これまでも医薬品が発売される前には有効性や安全性を証明するための臨床試験があり、発売後も副作用などに関する調査が行われてきました。最近ではそうした初めから研究開発を目的として収集したデータだけでなく、病院における日常的な診療の実態を映す、例えば複数の疾患を抱える患者に投薬したときの副作用や、明確な診断ができない場合の試行錯誤の記録といった、ある意味で不確実な情報も網羅した膨大な量のデータから、研究開発の有益なヒントを導き出そうという流れにあるわけです。

すでに厚生労働省がレセプトデータベース(NDB)を公開し、国が全国の医療機関と連携して診療情報をデータベース化した「MID-NET」の本格運用も始まっています。ですが、そうした公的情報だけでなく、製薬企業やデータプラットフォームを提供する企業などが持つデータ、あるいは個人が身につけるウェアラブルデバイスから得られる日常的な健康記録や行動データなども、重要な情報源となっていくでしょう。

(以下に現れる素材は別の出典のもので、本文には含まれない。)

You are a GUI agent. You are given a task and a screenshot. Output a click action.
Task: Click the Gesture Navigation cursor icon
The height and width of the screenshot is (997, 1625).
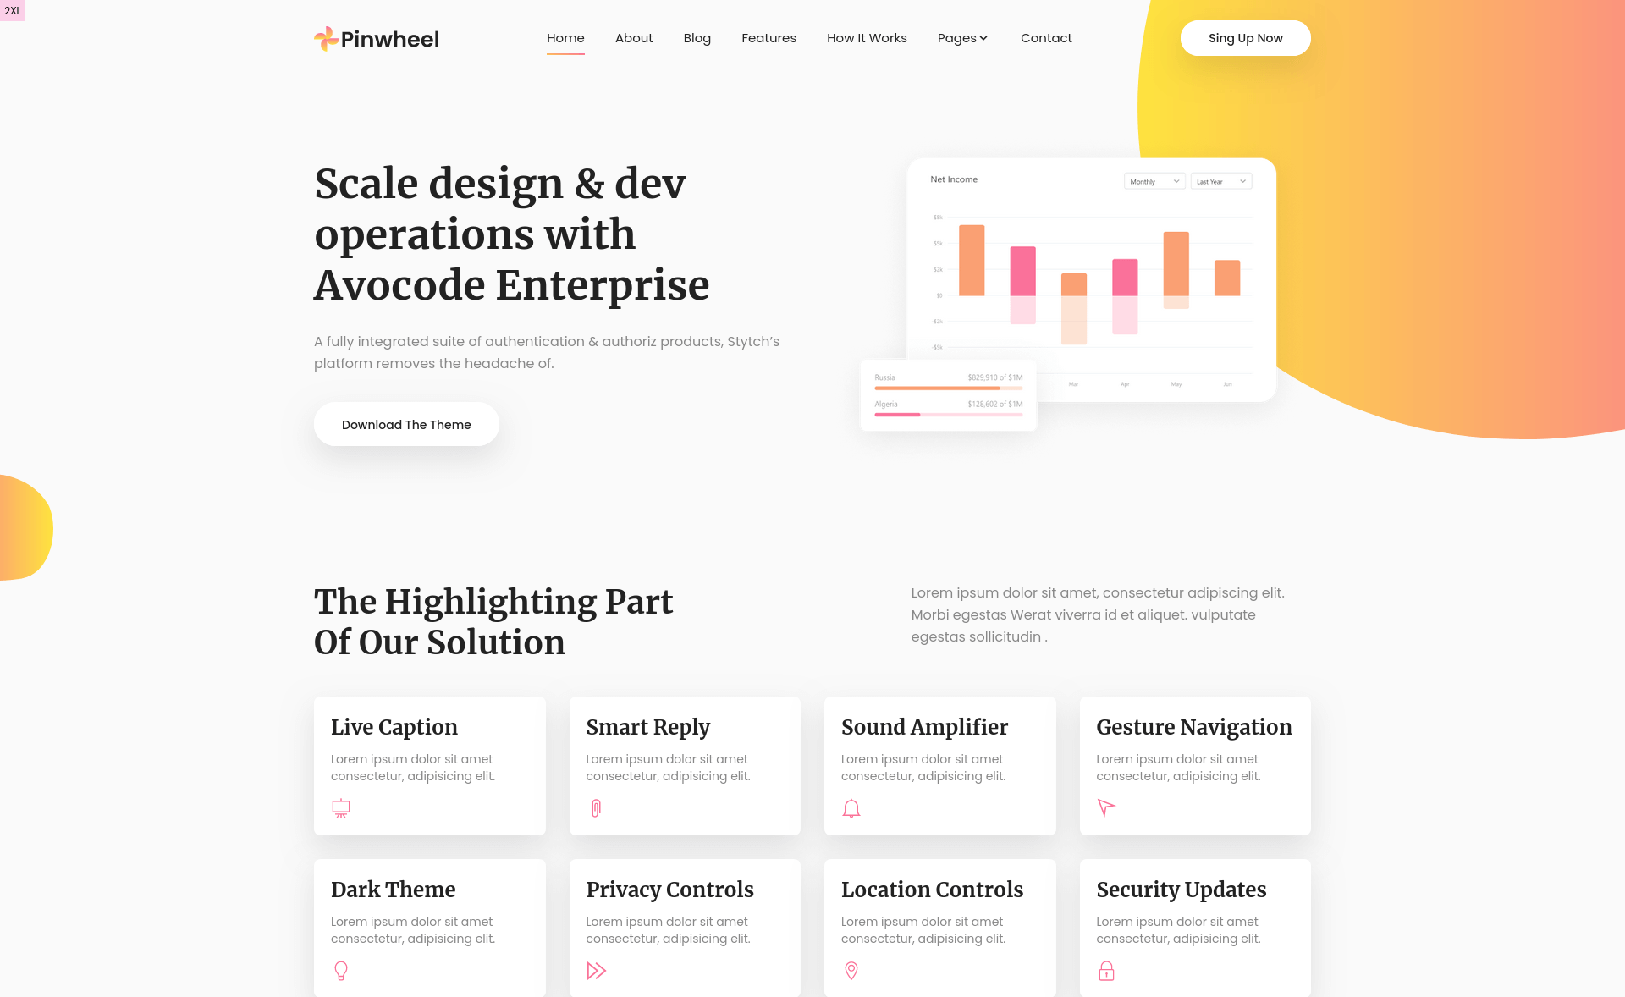(x=1105, y=807)
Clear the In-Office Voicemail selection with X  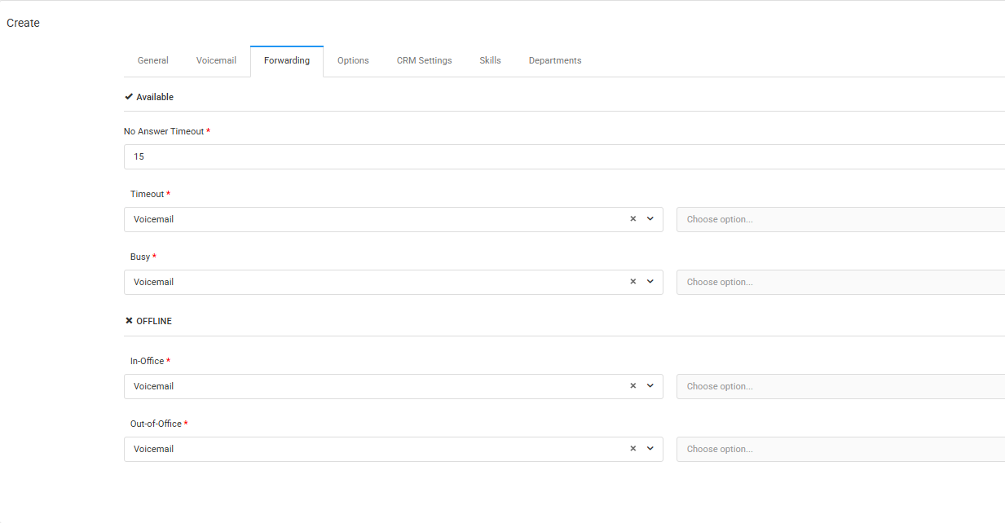[633, 386]
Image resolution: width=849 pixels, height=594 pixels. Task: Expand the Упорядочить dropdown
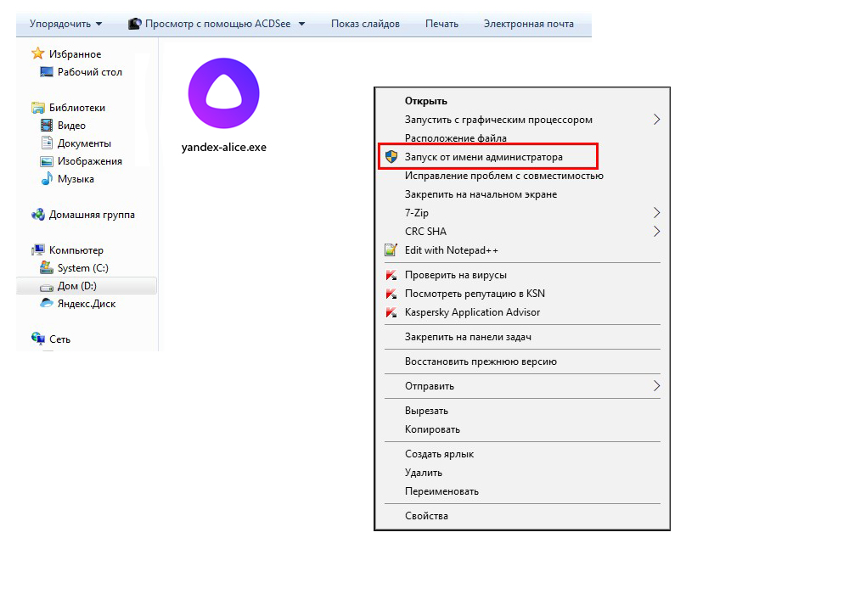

個人情報保護やセキュリティの観点も踏まえながら、それらのデータをどこからどう収集し、どのように結びつけてどう運用していくのか、これからの大きな課題です。

 

EYが創る新しい医薬・医療プラットフォーム

最大限にデータを活用しながら、個別最適化された医療・医薬品を提供する。そのためにコンサルタントにできることは何でしょう。

製薬会社をクライアントとすれば、薬の有効性・安全性をより明確に証明するエビデンスの作成や創薬にRWDを生かしていくこと、また研究開発の効率性を高め費用対効果を上げるために、先ほど申し上げたアライアンスやエコシステムの形成をご支援すること、などが挙げられると思います。

ただ、これからは1つの企業や業界の利益を追求するだけでは不十分です。大事なことは、患者を中心に据えた医療というものをどう実現していくか。患者が病気を認識してから治療を終えるまでの体験や感情の流れをたどる、いわゆる「ペイシェント・ジャーニー」の観点も踏まえ、医療サービスの在り方を考えなければなりません。RWDの活用も個別化医療もそのためにあるわけで、ひいては病気にかからないよう予防する、未病のうちに対処するためにこそデータを生かすべきでしょう。

そうした考えから、EYではデータ活用による新しい医薬・医療プラットフォームの実現を構想する「ライフサイエンス4.0」を提唱しています。ここでは病院や製薬会社などの医療事業者はもとより、自治体や学術研究機関、AIなどの新しいテクノロジーを持つスタートアップ企業なども交え、多種多様なプレーヤーの連携と、それらが持ち寄るデータによって、今までにない新しい医療ソリューションの提供を目指します。すなわちそれが、私たちがご支援したいと考えているエコシステムの形です。

それを実現するだけのアドバンテージが、EYにはあるということですね。

そうであると自負しています。「ライフサイエンス4.0」は端的にいえば、ライフサイエンスとデータサイエンスが融合する世界です。EYにはそれぞれの知見に長けた専門家に加えて、全体の戦略づくりを担うチームや、DX(デジタルトランスフォーメーション)など組織変革の専門チーム、個別化医療の進展に伴い複雑化するサプライチェーンの変革に通じたチームなどがあり、それらの連携で全方位の体制を取っています。つまり、EY自体が、1つのエコシステムであるともいえるのです。

もう1つ大事なこととして、こうした構想や体制を支える根底に、EYが全世界共通のパーパス(存在意義)として掲げるBuilding a better working world(より良い社会の構築を目指して)の理念が浸透していることを挙げておきたいと思います。私自身、他のファームからEYに移って約1年半になりますが、このパーパスに共鳴したことが大きな転職理由の1つでした。ここまで真摯に「社会課題」と向き合うコンサルティングファームを他に知りません。
ですから、これからここで一緒に働く仲間にも、同じようにEYのパーパスに共感していただけることを望みたいと思います。自分1人でできることは限られています。多様なチームやメンバーたちと連携し、より良い医療の実現のために働きましょう。

サマリー

EYではデータ活用による新しい医薬・医療プラットフォームの実現を構想する「ライフサイエンス4.0」を提唱しています。ここでは病院や製薬会社などの医療事業者はもとより、自治体や学術研究機関、AIなどの新しいテクノロジーを持つスタートアップ企業なども交え、多種多様なプレーヤーの連携と、それらが持ち寄るデータによって、今までにない新しい医療ソリューションの提供を目指します。